We all like to talk about process and procedure and best practices, but for you veteran Zettelkasters (?), what practical benefits have you gotten out of your Zettelkasten? Other than gathering and organizing information, what are some practical results you've gotten from this practice?

Comments

  • It's an important question. I'd say where it has had the most practical effect on my output is with coding and statistical analysis. I look up code I used previously in my ZK all the time. And that supports my scientific/research activities.

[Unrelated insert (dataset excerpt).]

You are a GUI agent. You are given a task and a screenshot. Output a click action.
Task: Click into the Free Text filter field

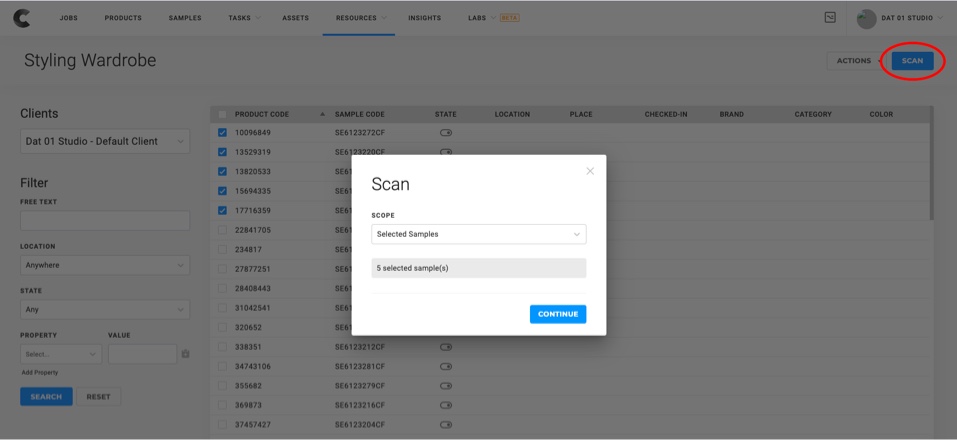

    1. I got an A in Creative Non-fiction Writing ENGL393.
    2. I got the first draft of my book "Being Ordinary". Commentary on a 12-century Tibetan Text.
    3. I'll be getting an A in Environmental Writing ENGL316.
    4. I'm learning to write Haiku.
    5. I've refined my thinking about a few things as I've come to see them in writing.
    6. I've gotten practice writing.
    7. I got to meet you!

    I'm sure there are other sweet benefits to Zettelkasting but this is what comes to mind quickly.

    Will Simpson
    I'm a Zettelnant.
    Research: Rationalism, Zen, Non-fiction Creative Writing
    kestrelcreek.com

    • Increased general productivity
    • 3 (self-)published books.
    • ~600 blogposts
    • 10--12 unpublished not super rough drafts (plenty of roughness left, though).
    • ~50--60 drafts that are finished more than half
    • Greately increased interconnection of my personal knowledge and enhanced recall (which translates to my work as a trainer)

    I am a Zettler

  • I am by no means a pro on the topic and am more of a lurker who has had absolutely awesome input and feedback from many members including @sfast and @Will. I found the Zettelkasten method because I was looking for something that would help me remember more of what I read. I read on various topics though really am intrigued by great thinkers such as Darwin, Richard Feynman, Charlie Munger etc. I read to help myself become a better thinker, problem solver, decision maker and learn more mental models. The books seem to be more action oriented. I have gone back and forth about digital or analog and whats the best approach and my perfectionism gets in the way too. I also started to question if this was/is the best approach to fulfill my goal of remembering/implementing more of what I read. I could be absolutely wrong here so please correct me if I am. I feel like you should have a mission or goal that the Zettelkasten will help contribute to. Something you could produce? I just do not want to have my system become a graveyard of notes. I know I should just take a book or two or three and then decide it works or not!!!!

  • @joegilder said:
    We all like to talk about process and procedure and best practices, but for you veteran Zettelkasters (?), what practical benefits have you gotten out of your Zettelkasten? Other than gathering and organizing information, what are some practical results you've gotten from this practice?

    Joe - I'm a bit new so don't have a long list of papers or books to reference. But I like @Will's comments 5 to 7 - they certainly apply to me. And I've also started to make connections between ideas that I just hadn't connected before, and that's led to some interesting thoughts and discussions with family members and friends. Since I'm a pretty shy person, always looking for interesting conversation topics, that is a huge plus all on its own.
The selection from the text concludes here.